Sickness Funds in Germany

The film I would like to reflect on is Frontline:Sick around the world. I found this film very moving in a disturbing way. It makes me both sad and very nervous how much worse our healthcare seems to be. T.R. Reid is the man in the film performing the interviews and traveling all around the world to get people’s, professional or otherwise, perspective on healthcare. He visits the UK, Japan, Germany, Switzerland, and Taiwan. All of these countries have capitalist healthcare plans. Which he says is a little “too much government” for American taste. There are no reports of medical bankruptcy, and denial of health insurance does not exist, in fact the insurance providers are not allowed to deny people coverage. Overall this film makes these healthcare plans seem much better than ours, they make it seem as if the US has some catching up to do, or a reform to plan.

The healthcare providers in Germany are mainly doctors. There are also many other forms of alternative medicine offered in Germany, like spas and homeopathic medicines. The doctors are either private practice doctors, that make up to 120,000 a year, or independent mostly non-profit hospitals, these doctors make up to 80,000 a year. The private practice doctors can act as gatekeepers and refer the patients to specialized or alternative care. Although the doctors in Germany feel undervalued and underpaid, medical school is free and the premium that must be paid every year is only 1/10th that of which US doctors have to pay.
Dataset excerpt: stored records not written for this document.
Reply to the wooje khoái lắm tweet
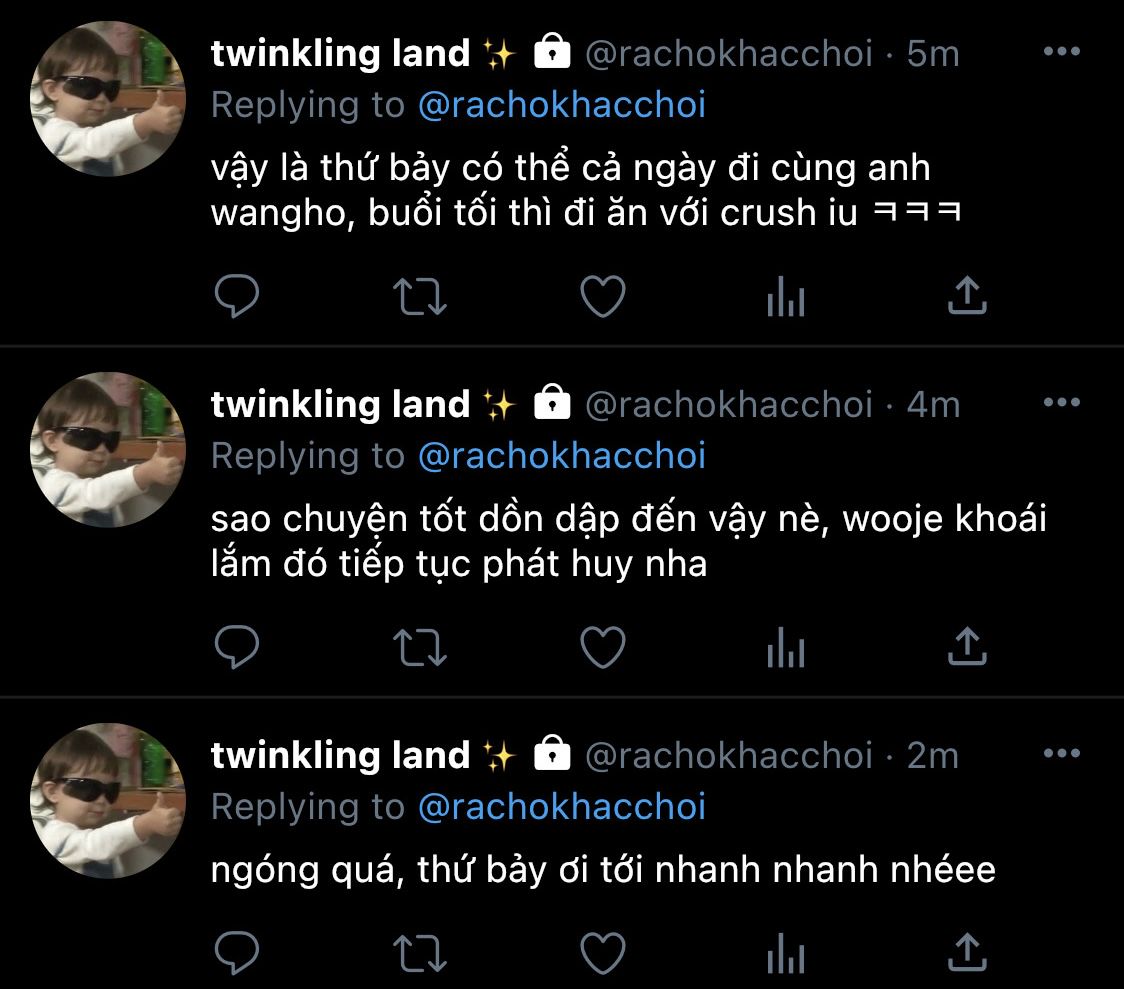This screenshot has width=1124, height=989. pos(237,647)
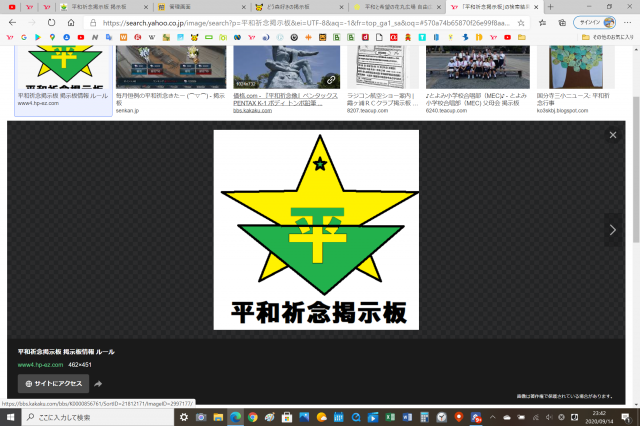Go back using the browser back arrow
Screen dimensions: 640x426
[x=10, y=21]
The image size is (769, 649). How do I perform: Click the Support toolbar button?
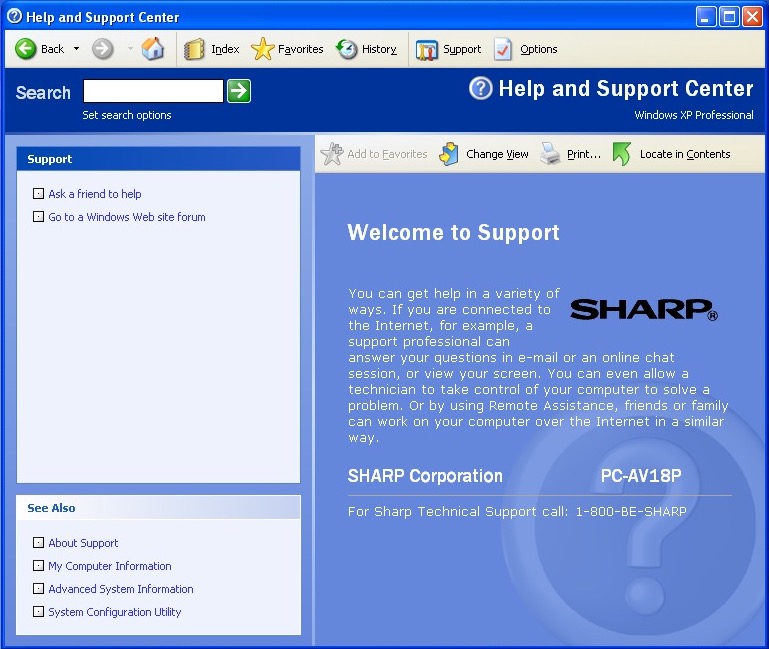point(449,49)

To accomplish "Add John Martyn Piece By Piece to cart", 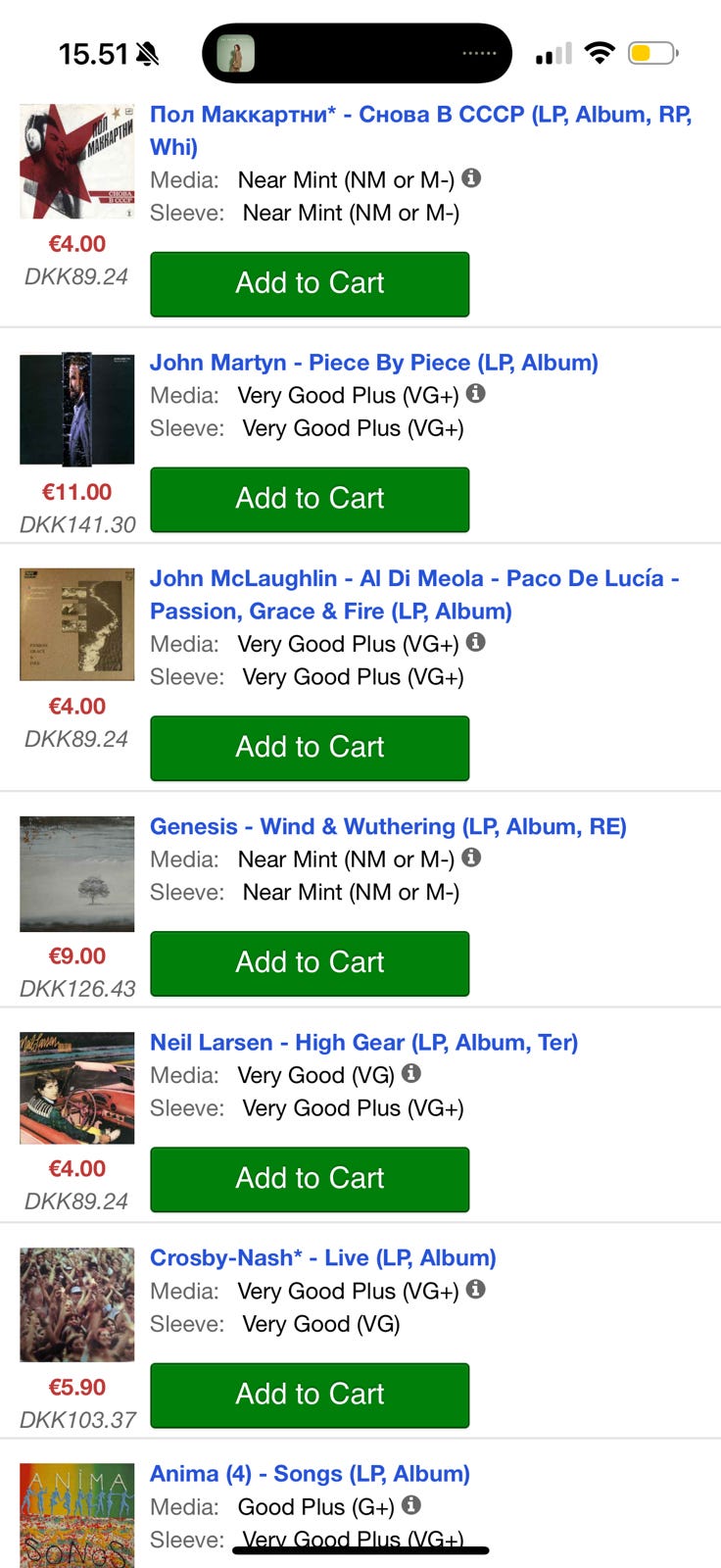I will (x=310, y=499).
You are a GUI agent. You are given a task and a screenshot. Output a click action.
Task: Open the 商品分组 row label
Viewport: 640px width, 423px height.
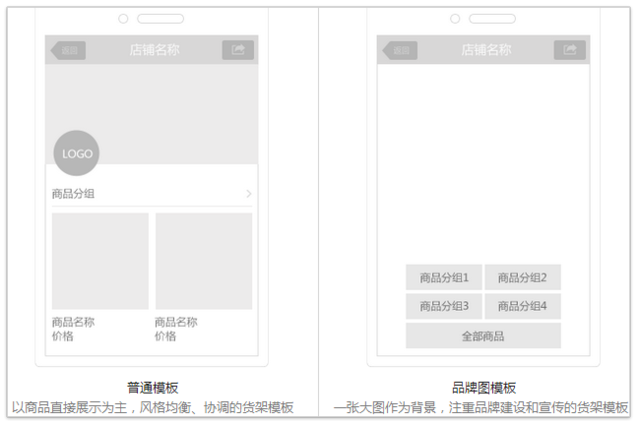tap(73, 194)
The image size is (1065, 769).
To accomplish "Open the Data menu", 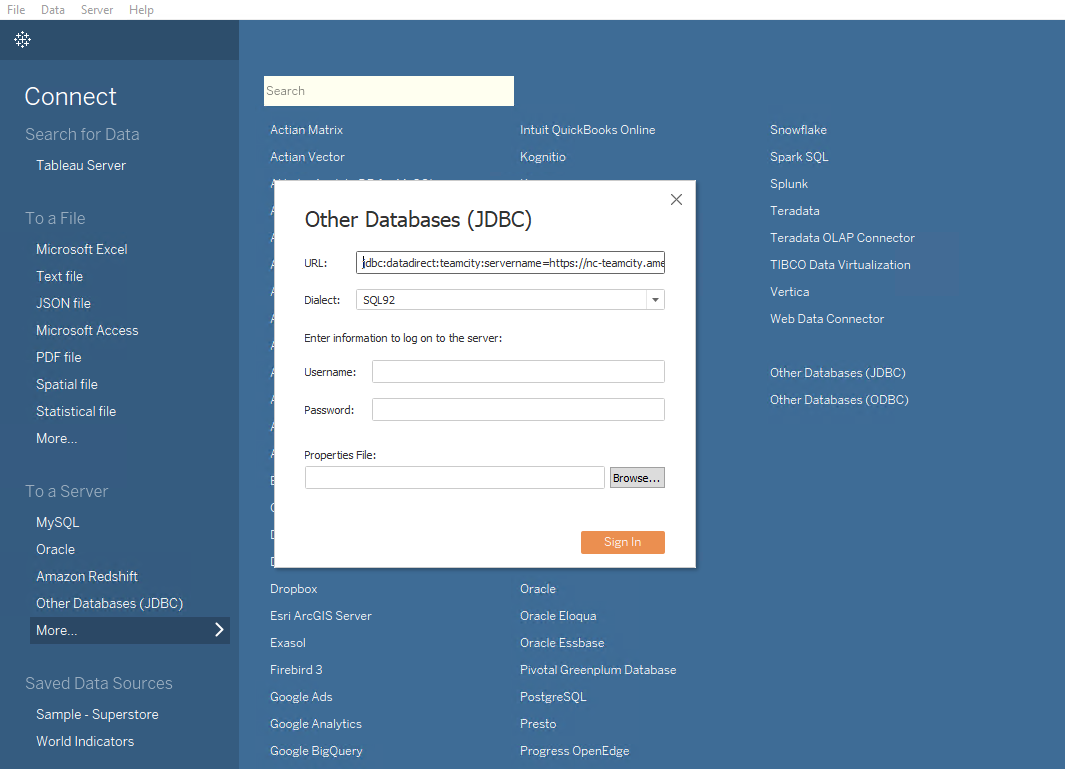I will [x=53, y=10].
The system works in a capitalist fashion. Everything is covered through health insurance, including dental, vision, inpatient care, and even alternative means such as spa treatments. Employers  pay most of the care coverage and the other portion is paid by the employee. Even when the employee is unemployed, the coverage remains the same. This coverage is run like a private market, meaning the prices are set by the individual states, or Länder. The private doctors and hospitals are non-profit and can’t raise their prices. The people pay premiums based on their income that goes to one of several insurance companies, these funds are called “sickness funds”, or Krankenkassen. These sickness funds are what give the doctors competition. The more customers you have or the more satisfied your customers the more the sickness funds grow and the more your pay grows. The German style healthcare seems more efficient, more fair, and more stable. “The Germans have taken the profit out of healthcare and lowered the pay for doctors, there’s a lot here we need to catch up on”, says T.R. Reid at the end of the video, I don’t think it could be said any more perfectly.

This Post Has 2 Comments

  1. Keiana Smith says:

    Hi Angela, I also enjoyed the film “Sickness Around the World” and found it to be very interesting. It is heartbreaking and almost disturbing to know that compared to these countries, the United States is far behind in affordable healthcare. Being a health professional myself, I see how the Emergency Rooms are constantly bombarded and used as a primary care instead of emergency. This is due to a lot of Americans not having healthcare coverage whether they can’t afford it or unemployed. I always agreed with paying more taxes if meant that I could go to college for “free” and not have to worry about paying tuition or student loans, and go to see my doctor of choice for “free” and not have to worry about paying a huge medical bill. Yes, some people may feel that the government is too involved in healthcare and some may view as not a good thing, but there is an up side to having the government involved. First, what we learned from the film was once a “rate” or “financial budget” was set for that year or two, that was the rate that the doctors and hospitals had to charge and they could not change it under any cirucumstance. Next, the insurance companies and pharmaceutical companies could not big profits or raise the cost of insurance under any circumstance. In fact, they were competing for business from the patients/policy holders. Lastly, the citizens of these countries got to keep their insurance policy at the same rate whether they wer employed or not. It almost seemed like the people are in control of the healthcare systems. I understand that the doctors may not make as much money as the doctors in the United Staes, but I think they all agree that it is important that each person has healthcare coverage. I loved your post Angela and great job of explaining the film in summary and your opinions.

  2. Taylor Young says:

    Hey Angela!

    I would definitely agree with you when you said you found the film “Frontline: Sick Around the World” moving in a disturbing way. I thought the film dedicated just enough time to each country to give the viewer a peek inside the way other health care systems work. It’s sad that the US, being as powerful as it is, can’t seem to compete with other countries health care systems. The US works more for a profit than for bettering their country’s citizens’ health. Every single country’s health care system that was examined thought that it was absurd that people could actually go bankrupt from medical bills. I think the US could step off its high horse for just a moment and look around at the other health care systems. I don’t think the number one priority of hospitals or doctors should be profit. It should be first and foremost the patients they administer. I think we should attempt a trial basis similar to the way Germany runs their health care system: have set prices for health care coverage. Or perhaps a trial basis similar to the way Taiwan runs their health care system: a combination hybrid system formed from different countries health care systems. The Taiwanese health care system has equal access to health care for everyone, free choice of doctors with no waiting time, and competition between medical providers. I think the US could take some notes and try to reform their health care system like the Taiwanese have. Great post Angela. I thoroughly enjoyed reading your accurate summary of the film.